## [Required action]
Copy exactly, and only, the lines from the line containing "Jump to frame 550 on timeline" through the last line of the records below, both included, and leave out any pictures.
-- Opening Marker --
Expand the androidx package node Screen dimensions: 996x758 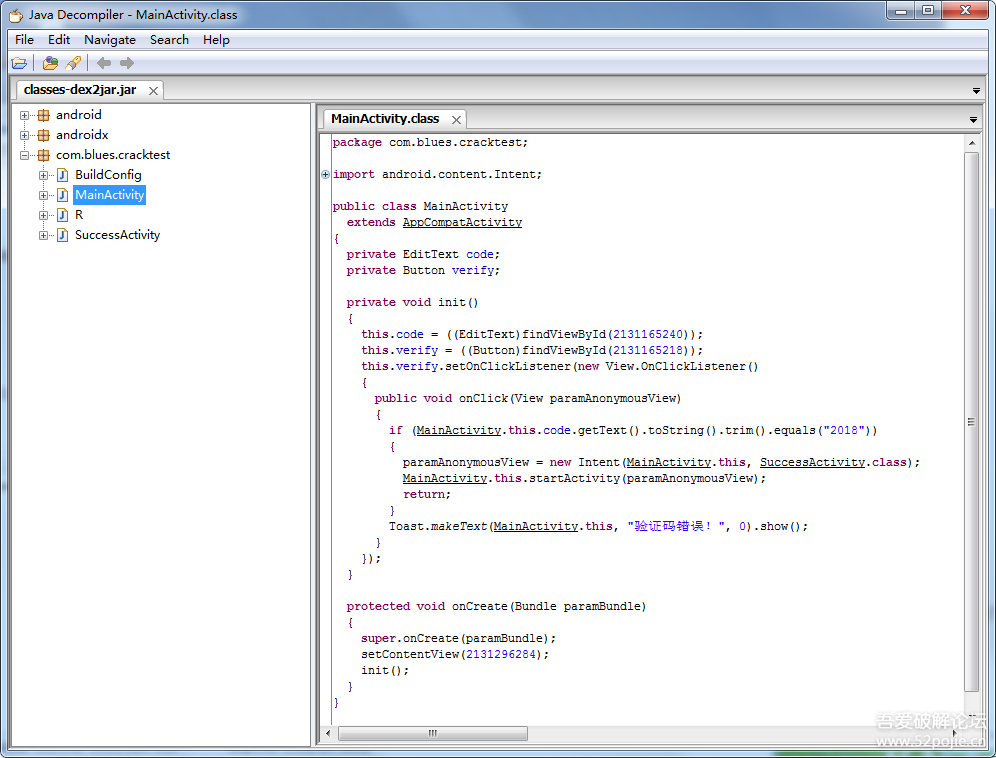pos(25,135)
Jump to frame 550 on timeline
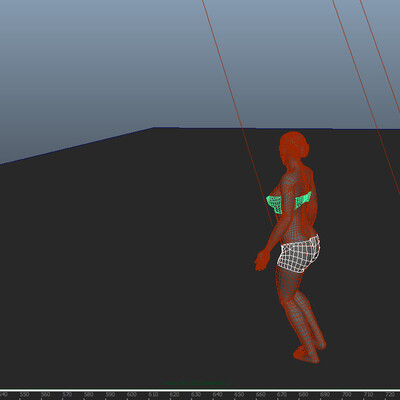 24,395
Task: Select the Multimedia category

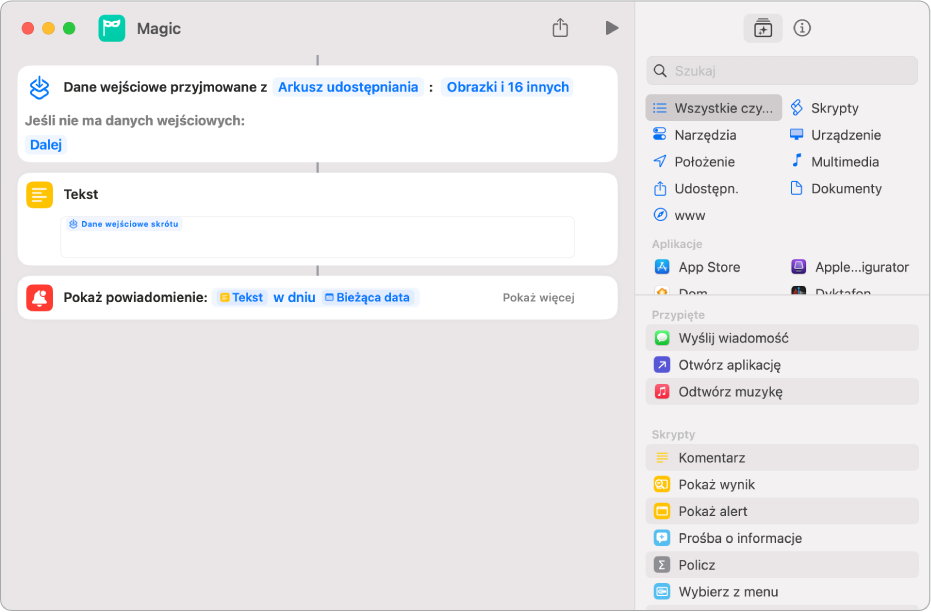Action: coord(844,161)
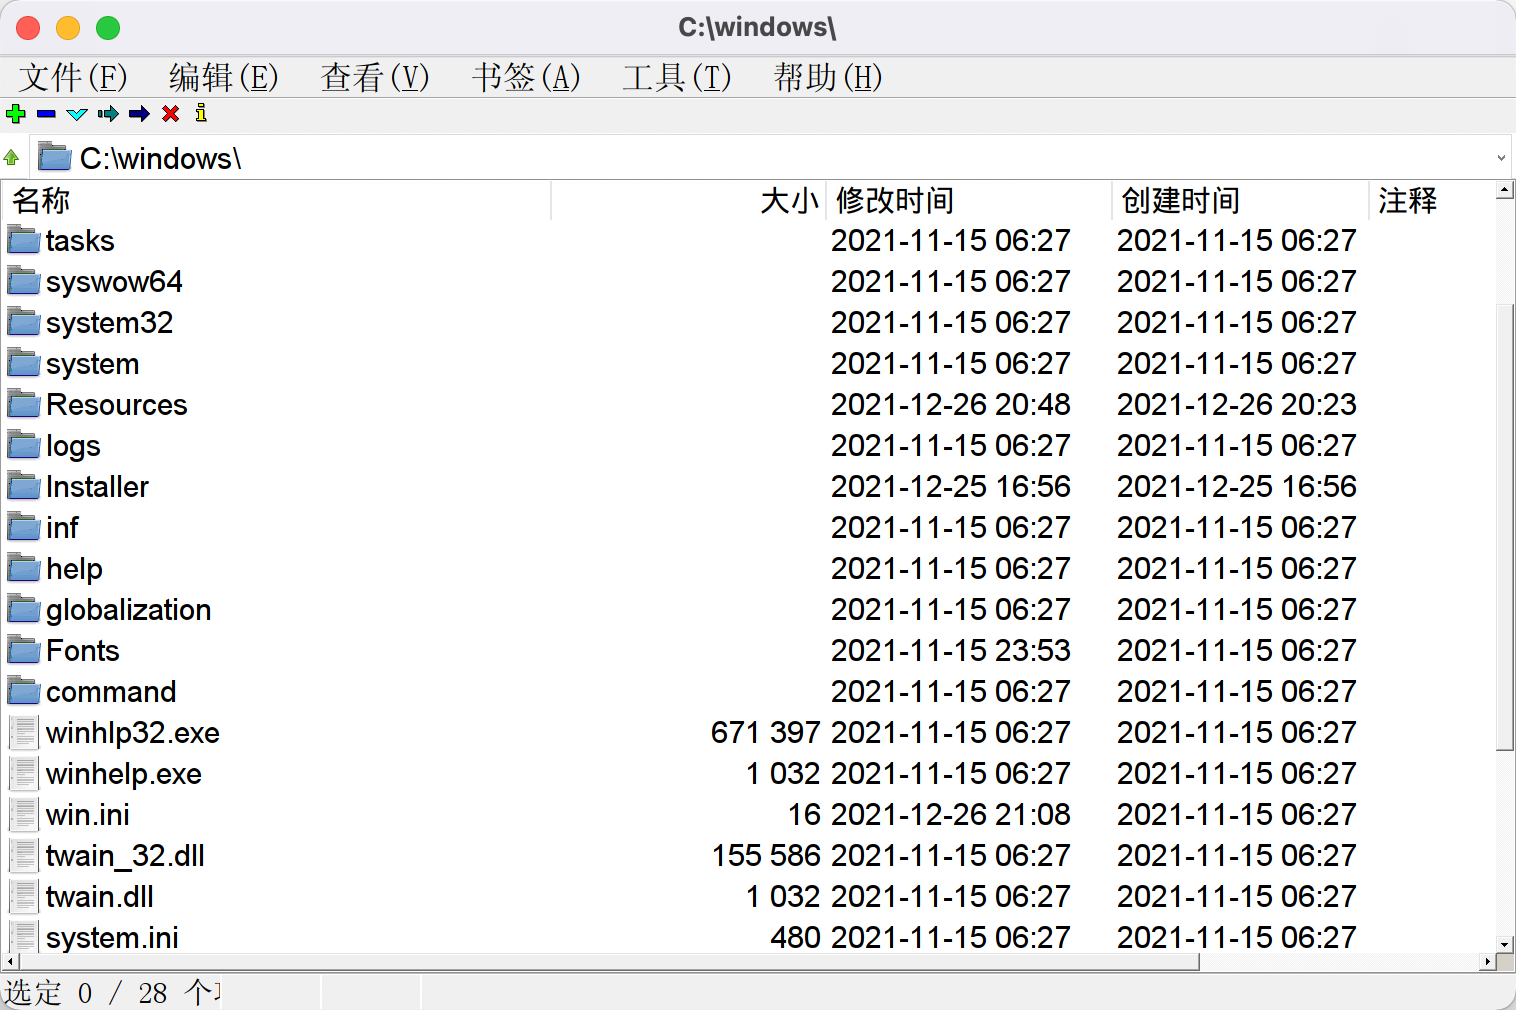This screenshot has height=1010, width=1516.
Task: Select the win.ini file
Action: tap(88, 814)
-- Closing Marker --
## [Task answer]
Jump to frame 550 on timeline
 24,395
Task: Select the Multimedia category

Action: coord(844,161)
This screenshot has height=1010, width=1516.
Task: Select the win.ini file
Action: tap(88, 814)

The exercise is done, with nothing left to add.